GIVEN TEXT:
-------------------------

I'm researching all the best components to buid the strongest audio workstation I can afford. Hope you could help me on this.

First of all, a mobo with dual processor support(Intel's Xeon or P4?), firewire/USB and no onboard card(planning to get a RME Multiface). Anyone knows a board like this?

About HD's for samples and audio recording: SCSI or two in a RAID connection?
Memory: Corsair XMS, 1GB DDR
Video card: MATROX G550 32MB DDR
Well, that's how far i went after an exaustive research.
Please help with any advices. I dont want to spend my sweaty money on some pre built DAW for half of the raw power we can get nowadays.
cheers,
conejo

wogg
04-30-2003, 01:57 PM
HDD: SCSI or RAID are a bit of overkill nowadays, unless your interested in video editing. The Western Digital special edition drives are an excellent choice (7200RPM with 8Mb buffers) and can easily stream over 100 tracks.

CPU: There's a lot of debate over this but it has been shown by many users that an Athlon processor handles DAW work better (at very least, cheaper) than the intel chips. The floating point unit in the AMD's is far supurior to Intel. Look into a Athlon dually. I've heard good things about the Tyan motherboards like the Tiger MPX. www.2cpu.com (http://www.2cpu.com) is a good reference. Heck if money is no object the opteron systems should be coming into retail channels soon and are very fast.

Your memory and video choices will do the job nicely.

Happy building!

wolfpuppy
04-30-2003, 10:35 PM
If you ever plan on doing any 3D work the G550 is going to take forever. I think it was a good card in its day, but its day was over two years ago.

-------------------------

DATA SEGMENT:
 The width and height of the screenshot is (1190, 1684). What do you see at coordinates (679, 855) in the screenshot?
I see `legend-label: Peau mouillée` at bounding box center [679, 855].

-------------------------

INSTRUCTIONS:
[a] Answer these questions from the forum thread on building an audio workstation:
(i) Which audio interface does the first poster plan to get?
(ii) What rotational speed and buffer size are given for the Western Digital special edition drives?
(iii) Which Tyan motherboard is named as one the replier has heard good things about?
[b] Output the stretch of the forum thread from "Please help with" through "over 100 tracks.", copied word for word.
The data above comes from a separate source.

WRITTEN ANSWERS:
[a]
(i) An RME Multiface.
(ii) 7200RPM with 8Mb buffers.
(iii) The Tiger MPX.

[b]
Please help with any advices. I dont want to spend my sweaty money on some pre built DAW for half of the raw power we can get nowadays.
cheers,
conejo

wogg
04-30-2003, 01:57 PM
HDD: SCSI or RAID are a bit of overkill nowadays, unless your interested in video editing. The Western Digital special edition drives are an excellent choice (7200RPM with 8Mb buffers) and can easily stream over 100 tracks.